Given passage Block Start
Every Breath
- Author: Nicholas Sparks
- Publication date: 2018
- ISBN: 9781538728536

= Every Breath (novel) =

2018 novel by Nicholas Sparks

Every Breath is a 2018 romance novel by American writer Nicholas Sparks.

== Plot ==
Hope Anderson is a 36-year-old trauma nurse, who was celebrating her friend's wedding at Sunset Beach, North Carolina. She was struggling due to her father getting diagnosed with ALS. On the other side, Tru Wall, a Zimbabwean 42-year-old safari guide came to the United States on a trip. One day, Tru and Hope meet, and randomly start to have a small liking to each other.

== Reception ==
Reviewers agreed that Sparks's fans would enjoy Every Breath. Deccan Herald's Chethana Dinesh found that the novel included what Sparks's fans generally expect: "Dollops of love, hope, and dreams, a tinge of sadness, and lots of tears," though they noted it as not "as impacting as his earlier novels, especially The Notebook, A Walk to Remember, Nights in Rodanthe, and Two by Two."

USA Today's Jocelyn McClurg agreed with the latter point, stating she was "already feeling a little choked up" based on the names "Tru Walls and Hope Anderson".

However, according to Publishers Weekly, the protagonists felt "cookie-cutter", though "the rich setting helps bring life to their story."

Multiple reviewers were impressed by the story's inspiration from a mailbox known as the Kindred Spirit, "where people have left their love-letters for many years for others to read and share".
Given passage Block End
> Work order 1
Decide whether each statement agrees with the Every Breath article, answering yes or no and quoting the words from it that settle the matter: (a) Hope Anderson works as a trauma nurse and is 36 years old; (b) Tru Wall is a safari guide from Kenya; (c) Publishers Weekly found the protagonists original.
> Work order 2
Print everything in the Every Breath article from "Every Breath is" down to "to each other.".
None of the data is needed here.
Supplied data Block Start
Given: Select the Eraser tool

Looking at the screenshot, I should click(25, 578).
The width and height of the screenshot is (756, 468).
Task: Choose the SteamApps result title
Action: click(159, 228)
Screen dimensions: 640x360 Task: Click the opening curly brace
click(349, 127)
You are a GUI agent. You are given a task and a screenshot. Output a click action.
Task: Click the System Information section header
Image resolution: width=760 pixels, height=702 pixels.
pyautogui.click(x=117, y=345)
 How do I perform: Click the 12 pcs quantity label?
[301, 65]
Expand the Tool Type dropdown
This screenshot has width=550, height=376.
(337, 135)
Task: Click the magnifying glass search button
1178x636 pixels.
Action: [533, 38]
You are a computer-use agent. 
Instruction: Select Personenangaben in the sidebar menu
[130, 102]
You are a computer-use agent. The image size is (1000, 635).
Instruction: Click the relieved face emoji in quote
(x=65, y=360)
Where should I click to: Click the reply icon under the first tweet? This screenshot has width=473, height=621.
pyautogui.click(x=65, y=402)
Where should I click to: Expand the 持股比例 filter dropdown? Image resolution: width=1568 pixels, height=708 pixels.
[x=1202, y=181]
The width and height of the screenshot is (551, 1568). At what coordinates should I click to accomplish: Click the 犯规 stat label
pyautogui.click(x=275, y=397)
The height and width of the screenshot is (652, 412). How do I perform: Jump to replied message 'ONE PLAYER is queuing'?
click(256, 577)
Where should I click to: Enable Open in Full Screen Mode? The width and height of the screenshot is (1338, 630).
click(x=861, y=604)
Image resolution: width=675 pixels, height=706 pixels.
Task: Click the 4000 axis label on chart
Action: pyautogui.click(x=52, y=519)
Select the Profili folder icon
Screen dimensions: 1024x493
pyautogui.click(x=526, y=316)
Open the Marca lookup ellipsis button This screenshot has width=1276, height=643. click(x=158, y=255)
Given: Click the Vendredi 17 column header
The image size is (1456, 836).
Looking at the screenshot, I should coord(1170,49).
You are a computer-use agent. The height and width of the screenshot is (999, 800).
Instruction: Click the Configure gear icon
Supplied data Block End
> Answer space 1
(a) Yes: "Hope Anderson is a 36-year-old trauma nurse"
(b) No: "Tru Wall, a Zimbabwean 42-year-old safari guide"
(c) No: "according to Publishers Weekly, the protagonists felt "cookie-cutter""

> Answer space 2
Every Breath is a 2018 romance novel by American writer Nicholas Sparks.

== Plot ==
Hope Anderson is a 36-year-old trauma nurse, who was celebrating her friend's wedding at Sunset Beach, North Carolina. She was struggling due to her father getting diagnosed with ALS. On the other side, Tru Wall, a Zimbabwean 42-year-old safari guide came to the United States on a trip. One day, Tru and Hope meet, and randomly start to have a small liking to each other.